* [Task to complete] Whenever "will" appears in a line, please copy that line from the data.

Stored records

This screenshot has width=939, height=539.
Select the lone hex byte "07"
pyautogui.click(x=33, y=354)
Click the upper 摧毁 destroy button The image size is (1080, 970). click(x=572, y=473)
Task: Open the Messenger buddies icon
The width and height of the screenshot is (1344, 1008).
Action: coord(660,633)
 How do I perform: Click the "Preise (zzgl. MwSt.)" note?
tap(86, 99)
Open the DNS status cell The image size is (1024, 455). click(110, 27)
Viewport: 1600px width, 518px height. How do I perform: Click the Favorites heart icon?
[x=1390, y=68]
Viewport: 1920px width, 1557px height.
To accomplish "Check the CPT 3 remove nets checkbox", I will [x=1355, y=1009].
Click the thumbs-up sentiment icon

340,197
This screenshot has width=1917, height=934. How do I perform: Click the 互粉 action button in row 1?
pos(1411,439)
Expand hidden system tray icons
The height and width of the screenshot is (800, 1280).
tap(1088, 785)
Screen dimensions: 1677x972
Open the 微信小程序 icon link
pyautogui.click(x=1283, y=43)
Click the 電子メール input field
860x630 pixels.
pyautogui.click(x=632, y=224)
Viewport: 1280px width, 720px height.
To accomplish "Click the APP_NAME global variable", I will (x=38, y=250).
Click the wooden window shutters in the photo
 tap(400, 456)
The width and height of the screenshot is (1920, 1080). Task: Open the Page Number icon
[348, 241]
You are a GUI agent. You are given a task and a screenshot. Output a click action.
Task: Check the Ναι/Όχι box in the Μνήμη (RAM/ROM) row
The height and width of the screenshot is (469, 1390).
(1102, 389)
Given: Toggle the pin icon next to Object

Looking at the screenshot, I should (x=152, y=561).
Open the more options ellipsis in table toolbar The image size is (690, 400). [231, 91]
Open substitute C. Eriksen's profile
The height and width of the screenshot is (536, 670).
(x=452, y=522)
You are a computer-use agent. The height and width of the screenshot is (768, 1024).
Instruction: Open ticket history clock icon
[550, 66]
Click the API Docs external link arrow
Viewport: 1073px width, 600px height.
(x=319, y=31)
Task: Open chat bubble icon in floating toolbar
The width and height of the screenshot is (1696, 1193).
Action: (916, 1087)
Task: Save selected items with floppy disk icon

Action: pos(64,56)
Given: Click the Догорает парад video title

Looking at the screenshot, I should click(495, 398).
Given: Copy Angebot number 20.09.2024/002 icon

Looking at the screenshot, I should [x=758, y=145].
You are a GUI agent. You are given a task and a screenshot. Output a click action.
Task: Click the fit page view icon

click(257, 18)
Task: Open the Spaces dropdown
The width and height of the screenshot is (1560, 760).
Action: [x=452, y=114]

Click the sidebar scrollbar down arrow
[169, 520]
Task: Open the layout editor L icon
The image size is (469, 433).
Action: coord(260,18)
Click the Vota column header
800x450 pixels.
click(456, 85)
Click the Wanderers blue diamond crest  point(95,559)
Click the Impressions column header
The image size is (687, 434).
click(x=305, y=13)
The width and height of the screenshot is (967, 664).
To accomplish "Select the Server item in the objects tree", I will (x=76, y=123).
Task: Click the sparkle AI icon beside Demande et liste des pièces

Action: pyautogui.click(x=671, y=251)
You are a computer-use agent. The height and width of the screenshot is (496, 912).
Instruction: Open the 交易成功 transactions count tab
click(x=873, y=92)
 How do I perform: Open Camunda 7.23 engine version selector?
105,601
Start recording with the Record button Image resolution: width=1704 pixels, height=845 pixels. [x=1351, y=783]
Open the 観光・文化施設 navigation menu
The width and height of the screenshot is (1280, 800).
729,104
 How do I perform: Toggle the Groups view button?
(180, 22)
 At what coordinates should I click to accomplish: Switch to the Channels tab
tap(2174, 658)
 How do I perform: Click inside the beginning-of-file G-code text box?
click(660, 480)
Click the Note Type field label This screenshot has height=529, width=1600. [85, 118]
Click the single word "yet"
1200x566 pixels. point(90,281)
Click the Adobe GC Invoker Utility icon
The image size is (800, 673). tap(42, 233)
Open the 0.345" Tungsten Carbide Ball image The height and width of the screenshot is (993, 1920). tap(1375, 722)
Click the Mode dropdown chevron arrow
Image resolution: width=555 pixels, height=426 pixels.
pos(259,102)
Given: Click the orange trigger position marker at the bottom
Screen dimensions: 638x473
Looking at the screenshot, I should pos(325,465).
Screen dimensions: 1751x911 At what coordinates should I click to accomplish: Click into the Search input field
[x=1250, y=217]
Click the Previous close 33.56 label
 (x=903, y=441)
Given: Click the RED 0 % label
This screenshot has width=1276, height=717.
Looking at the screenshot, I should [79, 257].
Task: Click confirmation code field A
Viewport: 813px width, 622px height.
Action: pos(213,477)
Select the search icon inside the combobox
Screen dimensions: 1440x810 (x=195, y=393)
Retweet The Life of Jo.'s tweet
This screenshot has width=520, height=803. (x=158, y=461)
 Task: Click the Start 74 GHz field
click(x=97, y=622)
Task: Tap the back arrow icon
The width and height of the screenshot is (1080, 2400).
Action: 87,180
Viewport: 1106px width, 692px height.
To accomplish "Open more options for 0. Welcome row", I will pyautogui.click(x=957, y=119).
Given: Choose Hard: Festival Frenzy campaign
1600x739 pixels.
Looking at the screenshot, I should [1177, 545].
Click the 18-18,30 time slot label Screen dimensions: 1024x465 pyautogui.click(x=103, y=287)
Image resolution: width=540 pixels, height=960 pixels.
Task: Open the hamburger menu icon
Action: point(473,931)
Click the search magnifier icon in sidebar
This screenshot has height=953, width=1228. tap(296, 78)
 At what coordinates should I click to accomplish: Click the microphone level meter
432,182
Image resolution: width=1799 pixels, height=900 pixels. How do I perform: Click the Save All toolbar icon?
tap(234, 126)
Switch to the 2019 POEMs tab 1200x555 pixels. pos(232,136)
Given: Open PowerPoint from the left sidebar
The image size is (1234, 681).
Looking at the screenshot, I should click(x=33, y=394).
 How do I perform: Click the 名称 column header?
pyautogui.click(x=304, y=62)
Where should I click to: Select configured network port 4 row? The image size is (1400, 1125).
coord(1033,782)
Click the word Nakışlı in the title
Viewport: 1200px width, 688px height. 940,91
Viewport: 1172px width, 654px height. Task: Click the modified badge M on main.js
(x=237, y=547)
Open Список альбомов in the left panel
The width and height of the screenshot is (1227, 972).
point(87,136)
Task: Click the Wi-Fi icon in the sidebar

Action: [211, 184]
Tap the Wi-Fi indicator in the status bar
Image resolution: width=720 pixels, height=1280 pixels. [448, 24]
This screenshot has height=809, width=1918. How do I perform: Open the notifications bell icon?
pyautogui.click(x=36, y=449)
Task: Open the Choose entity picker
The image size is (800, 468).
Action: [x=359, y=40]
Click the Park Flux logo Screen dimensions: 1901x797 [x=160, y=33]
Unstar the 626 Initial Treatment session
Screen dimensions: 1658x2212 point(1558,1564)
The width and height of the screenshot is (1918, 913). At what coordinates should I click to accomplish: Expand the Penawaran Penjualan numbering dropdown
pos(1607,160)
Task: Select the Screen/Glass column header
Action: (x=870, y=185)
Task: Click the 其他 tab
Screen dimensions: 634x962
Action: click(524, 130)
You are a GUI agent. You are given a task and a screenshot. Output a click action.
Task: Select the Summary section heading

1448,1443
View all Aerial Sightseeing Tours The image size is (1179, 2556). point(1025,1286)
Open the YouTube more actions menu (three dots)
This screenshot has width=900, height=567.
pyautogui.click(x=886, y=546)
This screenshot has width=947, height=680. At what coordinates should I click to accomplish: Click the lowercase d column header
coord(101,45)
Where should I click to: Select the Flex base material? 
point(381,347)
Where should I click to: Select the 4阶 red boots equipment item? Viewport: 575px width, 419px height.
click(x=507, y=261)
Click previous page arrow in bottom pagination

* [Solution for this problem]
To accomplish "Check the CPT 3 remove nets checkbox", I will [x=1355, y=1009].
To accomplish "Click the APP_NAME global variable", I will (x=38, y=250).
To accomplish "Select the Server item in the objects tree", I will (x=76, y=123).
To accomplish "Open more options for 0. Welcome row", I will pyautogui.click(x=957, y=119).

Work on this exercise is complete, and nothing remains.